## What you have to do
Restate each entry word for word, leaving nothing out.

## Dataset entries
-----

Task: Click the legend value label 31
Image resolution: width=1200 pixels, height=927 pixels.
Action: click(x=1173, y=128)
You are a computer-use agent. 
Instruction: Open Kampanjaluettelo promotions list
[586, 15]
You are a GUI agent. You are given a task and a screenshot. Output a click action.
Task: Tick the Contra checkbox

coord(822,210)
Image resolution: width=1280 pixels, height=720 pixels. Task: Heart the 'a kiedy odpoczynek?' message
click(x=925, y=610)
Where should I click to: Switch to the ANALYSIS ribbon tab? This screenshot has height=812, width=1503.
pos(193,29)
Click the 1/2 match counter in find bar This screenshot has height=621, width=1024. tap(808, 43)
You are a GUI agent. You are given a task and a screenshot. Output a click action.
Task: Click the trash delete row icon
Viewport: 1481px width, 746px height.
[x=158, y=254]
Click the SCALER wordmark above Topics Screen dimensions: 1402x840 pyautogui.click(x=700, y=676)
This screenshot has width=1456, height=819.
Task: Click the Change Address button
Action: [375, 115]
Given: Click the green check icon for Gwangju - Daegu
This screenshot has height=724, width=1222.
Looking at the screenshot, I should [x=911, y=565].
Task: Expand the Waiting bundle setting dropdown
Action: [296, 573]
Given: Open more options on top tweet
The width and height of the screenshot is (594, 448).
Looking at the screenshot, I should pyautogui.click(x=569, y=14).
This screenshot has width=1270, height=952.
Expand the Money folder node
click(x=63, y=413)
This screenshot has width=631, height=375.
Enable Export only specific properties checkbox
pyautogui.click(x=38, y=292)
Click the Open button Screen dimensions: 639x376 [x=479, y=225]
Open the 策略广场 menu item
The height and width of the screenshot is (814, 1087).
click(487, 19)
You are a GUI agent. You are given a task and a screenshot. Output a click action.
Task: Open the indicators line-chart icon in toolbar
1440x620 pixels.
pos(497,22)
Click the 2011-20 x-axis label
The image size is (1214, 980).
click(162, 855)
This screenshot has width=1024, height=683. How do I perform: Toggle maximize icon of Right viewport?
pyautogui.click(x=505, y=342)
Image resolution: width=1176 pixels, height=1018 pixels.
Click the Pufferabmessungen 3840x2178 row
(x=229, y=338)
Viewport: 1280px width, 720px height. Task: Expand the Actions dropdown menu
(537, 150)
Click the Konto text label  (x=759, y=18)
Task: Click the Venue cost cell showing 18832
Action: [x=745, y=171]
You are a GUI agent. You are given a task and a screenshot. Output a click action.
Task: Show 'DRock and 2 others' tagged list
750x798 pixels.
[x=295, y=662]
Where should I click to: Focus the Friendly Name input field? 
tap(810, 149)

-----

## Exercise response
Task: Click the legend value label 31
Image resolution: width=1200 pixels, height=927 pixels.
Action: click(x=1173, y=128)
You are a computer-use agent. 
Instruction: Open Kampanjaluettelo promotions list
[586, 15]
You are a GUI agent. You are given a task and a screenshot. Output a click action.
Task: Tick the Contra checkbox

coord(822,210)
Image resolution: width=1280 pixels, height=720 pixels. Task: Heart the 'a kiedy odpoczynek?' message
click(x=925, y=610)
Where should I click to: Switch to the ANALYSIS ribbon tab? This screenshot has height=812, width=1503.
pos(193,29)
Click the 1/2 match counter in find bar This screenshot has height=621, width=1024. tap(808, 43)
You are a GUI agent. You are given a task and a screenshot. Output a click action.
Task: Click the trash delete row icon
Viewport: 1481px width, 746px height.
[x=158, y=254]
Click the SCALER wordmark above Topics Screen dimensions: 1402x840 pyautogui.click(x=700, y=676)
This screenshot has width=1456, height=819.
Task: Click the Change Address button
Action: [375, 115]
Given: Click the green check icon for Gwangju - Daegu
This screenshot has height=724, width=1222.
Looking at the screenshot, I should [x=911, y=565].
Task: Expand the Waiting bundle setting dropdown
Action: [296, 573]
Given: Open more options on top tweet
The width and height of the screenshot is (594, 448).
Looking at the screenshot, I should pyautogui.click(x=569, y=14).
This screenshot has width=1270, height=952.
Expand the Money folder node
click(x=63, y=413)
This screenshot has width=631, height=375.
Enable Export only specific properties checkbox
pyautogui.click(x=38, y=292)
Click the Open button Screen dimensions: 639x376 [x=479, y=225]
Open the 策略广场 menu item
The height and width of the screenshot is (814, 1087).
click(487, 19)
You are a GUI agent. You are given a task and a screenshot. Output a click action.
Task: Open the indicators line-chart icon in toolbar
1440x620 pixels.
pos(497,22)
Click the 2011-20 x-axis label
The image size is (1214, 980).
click(162, 855)
This screenshot has width=1024, height=683. How do I perform: Toggle maximize icon of Right viewport?
pyautogui.click(x=505, y=342)
Image resolution: width=1176 pixels, height=1018 pixels.
Click the Pufferabmessungen 3840x2178 row
(x=229, y=338)
Viewport: 1280px width, 720px height. Task: Expand the Actions dropdown menu
(537, 150)
Click the Konto text label  (x=759, y=18)
Task: Click the Venue cost cell showing 18832
Action: [x=745, y=171]
You are a GUI agent. You are given a task and a screenshot. Output a click action.
Task: Show 'DRock and 2 others' tagged list
750x798 pixels.
[x=295, y=662]
Where should I click to: Focus the Friendly Name input field? 
tap(810, 149)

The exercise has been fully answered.